## [REQUIREMENT]
In the piece about a Fight Club scene below, copy the passage starting with "Here is the" and going on through "is very rare.".

## [EXTRACT TO READ]
- - - - -

Raymond K. Hessel


There’s a scene in the movie Fight Club I can’t shake out of my head. Fight Club is a dark movie, based on a dark novel, but has some revelatory aphorisms. Maybe the most known one coming from a life driven by a materialistic worldview:  “The things you own, end up owning you.”full quote “The things you own end up owning you. It’s only after you lose everything that you’re free to do anything.”
There is a scene deep into the movie when the jaded, mysterious character approaches a convenience store and his anxiety-filled friend follows him. “What are we doing?” The friend asks.”Human sacrifice.” The mysterious character tells him while reaching for a gun in a backpack.
The narrator drops another aphorism while the scene transitions:  “On a long enough timeline, the survival rate for everyone drops to zero.”
The mysterious character drags the convenience store clerk to the back alley outside the store. He makes the man drop to his knees, turn away from him, and informs him he’s going to die while pulling the hammer back on the gun. The man sobs incoherently. 
But the mysterious character doesn’t shoot the clerk. Instead he engages in a line of questioning led by items found the clerk’s wallet. His ID says his name is Raymond K. Hessel. An expired community college ID leads to questions that reveal the clerk was studying to become a veterinarian but stopped because it was “too much school.”
The gunman replies, “Would you rather be dead? Would you rather die, here, on your knees, in the back of a convenience store?”
The mysterious character puts away his gun and tells the clerk he’s keeping his ID. He’ll check on the clerk in 6 weeks to see if he’s on his way to becoming a veterinarian. If not, he’ll be dead.
The clerk runs away sobbing.
The anxious friend expresses disgust at the whole encounter and says he feels sick.
The gunman responds, “Imagine how he feels. Tomorrow will be the most beautiful day of Raymond K. Hessel’s life. His breakfast will taste better than any meal you and I have ever tasted.”

Here is the clip (warning: language)

This line is actually quoted by Coach Beard (the most well read character in the show, in Ted Lasso) during the season 2 Coach Beard episode.

At the end of the scene the anxious character checks the gun and finds it was never loaded.

People do change course, people do pursue the different. But in most cases it takes a catalyst. A single event that finally gets you to tune into the voice in your head that’s been telling you what to do all along.  It’s the getting passed over for a promotion that drives you to leave a company, the brazen request from an emotionally immature friend that leads you to let the friendship dissolve, the hitting rock bottom that gets you to change your diet or stop drinking. Changing course, pursuing the different without that catalyst is very rare.

- - - - -

Source records:
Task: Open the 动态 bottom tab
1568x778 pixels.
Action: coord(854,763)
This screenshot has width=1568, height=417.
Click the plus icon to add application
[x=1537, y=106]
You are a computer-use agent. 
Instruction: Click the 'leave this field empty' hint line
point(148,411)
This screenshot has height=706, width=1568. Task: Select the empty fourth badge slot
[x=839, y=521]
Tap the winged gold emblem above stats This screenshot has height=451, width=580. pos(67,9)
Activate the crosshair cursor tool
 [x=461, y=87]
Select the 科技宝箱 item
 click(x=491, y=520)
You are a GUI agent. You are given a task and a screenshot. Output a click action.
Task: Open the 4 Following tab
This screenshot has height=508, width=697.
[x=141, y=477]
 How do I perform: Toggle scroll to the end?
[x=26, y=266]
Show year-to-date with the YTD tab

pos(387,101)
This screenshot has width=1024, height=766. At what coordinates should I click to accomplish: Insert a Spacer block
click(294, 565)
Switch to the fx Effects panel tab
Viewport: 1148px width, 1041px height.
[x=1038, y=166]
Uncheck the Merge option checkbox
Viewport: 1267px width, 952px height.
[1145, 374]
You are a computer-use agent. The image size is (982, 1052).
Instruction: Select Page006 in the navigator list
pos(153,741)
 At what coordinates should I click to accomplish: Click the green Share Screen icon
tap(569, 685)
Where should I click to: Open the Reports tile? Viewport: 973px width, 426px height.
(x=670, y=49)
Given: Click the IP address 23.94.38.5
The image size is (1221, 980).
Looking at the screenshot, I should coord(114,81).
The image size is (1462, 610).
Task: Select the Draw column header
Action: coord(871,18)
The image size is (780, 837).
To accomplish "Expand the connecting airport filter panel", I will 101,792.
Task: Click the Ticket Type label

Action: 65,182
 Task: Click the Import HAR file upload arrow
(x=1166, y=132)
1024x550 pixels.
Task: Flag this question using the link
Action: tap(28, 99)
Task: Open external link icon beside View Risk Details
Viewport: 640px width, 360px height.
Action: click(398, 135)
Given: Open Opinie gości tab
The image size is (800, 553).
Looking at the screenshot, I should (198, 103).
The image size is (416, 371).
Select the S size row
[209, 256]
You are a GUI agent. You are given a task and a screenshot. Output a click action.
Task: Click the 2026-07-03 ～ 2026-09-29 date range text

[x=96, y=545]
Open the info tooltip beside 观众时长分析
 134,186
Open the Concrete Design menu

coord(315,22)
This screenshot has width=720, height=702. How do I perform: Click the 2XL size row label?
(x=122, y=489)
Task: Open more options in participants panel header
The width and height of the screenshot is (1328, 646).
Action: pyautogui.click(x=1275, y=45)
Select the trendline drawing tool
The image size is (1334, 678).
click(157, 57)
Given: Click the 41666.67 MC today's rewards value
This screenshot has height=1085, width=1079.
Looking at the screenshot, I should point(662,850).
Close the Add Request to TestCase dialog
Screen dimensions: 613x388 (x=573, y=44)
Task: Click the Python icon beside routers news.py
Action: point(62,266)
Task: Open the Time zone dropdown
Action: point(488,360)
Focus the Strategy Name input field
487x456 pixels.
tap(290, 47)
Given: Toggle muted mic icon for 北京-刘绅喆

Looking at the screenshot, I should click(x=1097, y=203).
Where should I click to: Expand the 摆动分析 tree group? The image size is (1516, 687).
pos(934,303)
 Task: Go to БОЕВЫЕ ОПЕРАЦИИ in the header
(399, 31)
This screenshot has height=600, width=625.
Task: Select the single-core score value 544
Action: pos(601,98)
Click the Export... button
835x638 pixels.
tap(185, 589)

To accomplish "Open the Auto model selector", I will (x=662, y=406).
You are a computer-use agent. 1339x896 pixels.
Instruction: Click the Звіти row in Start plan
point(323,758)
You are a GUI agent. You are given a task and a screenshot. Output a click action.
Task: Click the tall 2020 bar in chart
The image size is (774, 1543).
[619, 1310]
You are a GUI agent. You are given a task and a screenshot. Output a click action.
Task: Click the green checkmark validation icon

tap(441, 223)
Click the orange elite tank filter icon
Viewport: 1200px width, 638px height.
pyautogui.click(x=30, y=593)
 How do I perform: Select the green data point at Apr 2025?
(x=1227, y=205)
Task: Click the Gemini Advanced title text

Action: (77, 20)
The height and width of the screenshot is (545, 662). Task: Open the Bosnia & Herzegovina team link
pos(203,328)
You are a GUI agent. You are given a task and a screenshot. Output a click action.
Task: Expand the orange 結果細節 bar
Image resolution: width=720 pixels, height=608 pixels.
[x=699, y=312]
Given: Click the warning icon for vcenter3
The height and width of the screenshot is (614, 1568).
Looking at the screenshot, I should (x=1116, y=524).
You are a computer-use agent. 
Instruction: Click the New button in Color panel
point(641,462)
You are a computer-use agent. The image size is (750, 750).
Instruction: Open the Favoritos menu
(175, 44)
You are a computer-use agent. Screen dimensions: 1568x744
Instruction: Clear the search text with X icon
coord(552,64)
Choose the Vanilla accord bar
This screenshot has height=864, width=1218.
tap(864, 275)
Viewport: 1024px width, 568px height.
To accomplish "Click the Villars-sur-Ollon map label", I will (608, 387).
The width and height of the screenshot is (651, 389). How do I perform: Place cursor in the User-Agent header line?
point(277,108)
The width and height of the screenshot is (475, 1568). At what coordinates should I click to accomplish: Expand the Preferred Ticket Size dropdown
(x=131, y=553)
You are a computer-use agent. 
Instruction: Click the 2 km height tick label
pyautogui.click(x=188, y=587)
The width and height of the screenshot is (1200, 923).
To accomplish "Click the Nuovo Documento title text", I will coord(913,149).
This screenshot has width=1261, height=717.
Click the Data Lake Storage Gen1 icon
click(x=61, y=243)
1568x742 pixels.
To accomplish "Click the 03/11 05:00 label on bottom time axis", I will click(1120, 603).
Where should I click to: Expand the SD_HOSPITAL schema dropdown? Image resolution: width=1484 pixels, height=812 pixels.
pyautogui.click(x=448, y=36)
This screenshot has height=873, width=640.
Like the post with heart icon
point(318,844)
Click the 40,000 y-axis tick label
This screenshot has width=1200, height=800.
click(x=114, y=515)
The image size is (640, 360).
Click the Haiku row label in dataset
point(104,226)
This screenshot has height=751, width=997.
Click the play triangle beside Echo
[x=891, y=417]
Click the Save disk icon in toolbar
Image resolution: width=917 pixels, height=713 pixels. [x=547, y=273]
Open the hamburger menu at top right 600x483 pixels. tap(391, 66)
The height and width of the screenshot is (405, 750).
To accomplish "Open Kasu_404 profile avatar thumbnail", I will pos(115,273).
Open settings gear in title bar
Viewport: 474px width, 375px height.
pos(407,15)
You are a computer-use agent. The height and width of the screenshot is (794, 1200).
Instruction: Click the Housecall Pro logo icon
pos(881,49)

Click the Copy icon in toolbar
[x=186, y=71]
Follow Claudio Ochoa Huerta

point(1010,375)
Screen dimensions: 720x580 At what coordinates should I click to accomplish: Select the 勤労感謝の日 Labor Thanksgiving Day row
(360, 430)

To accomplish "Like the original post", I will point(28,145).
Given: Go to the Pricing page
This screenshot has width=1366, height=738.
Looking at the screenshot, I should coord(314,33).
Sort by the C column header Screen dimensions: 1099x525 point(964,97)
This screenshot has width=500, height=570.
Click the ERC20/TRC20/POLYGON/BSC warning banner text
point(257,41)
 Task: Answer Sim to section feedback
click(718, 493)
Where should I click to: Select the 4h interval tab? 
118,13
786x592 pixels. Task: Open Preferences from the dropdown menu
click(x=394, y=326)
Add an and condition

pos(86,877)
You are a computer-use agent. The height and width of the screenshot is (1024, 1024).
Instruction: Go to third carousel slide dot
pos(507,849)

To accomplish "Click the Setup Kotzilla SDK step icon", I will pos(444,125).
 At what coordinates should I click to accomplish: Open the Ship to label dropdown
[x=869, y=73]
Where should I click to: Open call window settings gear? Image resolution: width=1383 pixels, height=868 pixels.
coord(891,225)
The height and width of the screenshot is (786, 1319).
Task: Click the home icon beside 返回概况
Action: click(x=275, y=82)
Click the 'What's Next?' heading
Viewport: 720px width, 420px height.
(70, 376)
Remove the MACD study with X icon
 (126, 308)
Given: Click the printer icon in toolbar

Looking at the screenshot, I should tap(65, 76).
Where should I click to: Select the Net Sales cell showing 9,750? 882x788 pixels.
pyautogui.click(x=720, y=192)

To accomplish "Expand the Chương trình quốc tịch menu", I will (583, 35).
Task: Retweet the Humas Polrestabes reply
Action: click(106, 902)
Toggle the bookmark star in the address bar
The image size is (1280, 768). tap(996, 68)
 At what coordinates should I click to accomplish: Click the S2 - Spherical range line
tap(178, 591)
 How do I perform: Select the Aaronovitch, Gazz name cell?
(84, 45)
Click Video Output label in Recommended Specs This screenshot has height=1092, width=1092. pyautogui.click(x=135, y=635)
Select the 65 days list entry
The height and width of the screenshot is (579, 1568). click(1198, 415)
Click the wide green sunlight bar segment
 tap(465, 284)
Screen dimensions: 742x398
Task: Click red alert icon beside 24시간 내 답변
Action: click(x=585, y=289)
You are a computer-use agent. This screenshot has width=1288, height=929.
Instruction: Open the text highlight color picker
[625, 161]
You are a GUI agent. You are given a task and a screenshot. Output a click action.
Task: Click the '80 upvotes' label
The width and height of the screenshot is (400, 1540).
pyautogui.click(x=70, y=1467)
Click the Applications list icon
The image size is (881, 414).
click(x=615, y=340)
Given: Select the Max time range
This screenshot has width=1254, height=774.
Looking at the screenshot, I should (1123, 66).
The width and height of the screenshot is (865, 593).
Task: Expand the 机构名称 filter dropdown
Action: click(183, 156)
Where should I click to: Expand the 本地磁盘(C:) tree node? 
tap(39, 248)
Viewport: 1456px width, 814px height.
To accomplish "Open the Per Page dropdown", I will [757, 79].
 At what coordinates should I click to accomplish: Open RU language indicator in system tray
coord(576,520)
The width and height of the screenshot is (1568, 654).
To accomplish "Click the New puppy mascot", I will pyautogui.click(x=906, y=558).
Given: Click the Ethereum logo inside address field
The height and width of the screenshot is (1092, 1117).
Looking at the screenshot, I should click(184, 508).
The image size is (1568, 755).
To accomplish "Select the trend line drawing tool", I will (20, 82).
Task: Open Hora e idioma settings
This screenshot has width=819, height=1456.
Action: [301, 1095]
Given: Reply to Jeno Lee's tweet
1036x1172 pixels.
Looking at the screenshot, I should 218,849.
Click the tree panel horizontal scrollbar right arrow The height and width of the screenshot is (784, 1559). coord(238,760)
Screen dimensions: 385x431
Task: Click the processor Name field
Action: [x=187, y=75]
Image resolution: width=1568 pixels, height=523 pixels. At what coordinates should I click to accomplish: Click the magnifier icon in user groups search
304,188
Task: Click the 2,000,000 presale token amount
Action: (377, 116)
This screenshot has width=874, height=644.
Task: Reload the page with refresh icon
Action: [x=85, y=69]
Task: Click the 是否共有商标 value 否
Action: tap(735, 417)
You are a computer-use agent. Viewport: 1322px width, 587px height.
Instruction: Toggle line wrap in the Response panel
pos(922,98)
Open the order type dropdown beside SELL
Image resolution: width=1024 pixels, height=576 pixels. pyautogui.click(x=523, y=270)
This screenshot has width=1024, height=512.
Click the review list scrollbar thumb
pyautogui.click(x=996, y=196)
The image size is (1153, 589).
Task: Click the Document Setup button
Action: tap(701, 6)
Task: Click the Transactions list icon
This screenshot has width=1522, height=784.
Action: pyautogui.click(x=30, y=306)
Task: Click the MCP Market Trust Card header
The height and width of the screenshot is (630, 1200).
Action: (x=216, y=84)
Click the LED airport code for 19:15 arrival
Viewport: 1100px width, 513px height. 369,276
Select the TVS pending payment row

- - - - -

## [RESPONSE AREA]
Here is the clip (warning: language)

This line is actually quoted by Coach Beard (the most well read character in the show, in Ted Lasso) during the season 2 Coach Beard episode.

At the end of the scene the anxious character checks the gun and finds it was never loaded.

People do change course, people do pursue the different. But in most cases it takes a catalyst. A single event that finally gets you to tune into the voice in your head that’s been telling you what to do all along.  It’s the getting passed over for a promotion that drives you to leave a company, the brazen request from an emotionally immature friend that leads you to let the friendship dissolve, the hitting rock bottom that gets you to change your diet or stop drinking. Changing course, pursuing the different without that catalyst is very rare.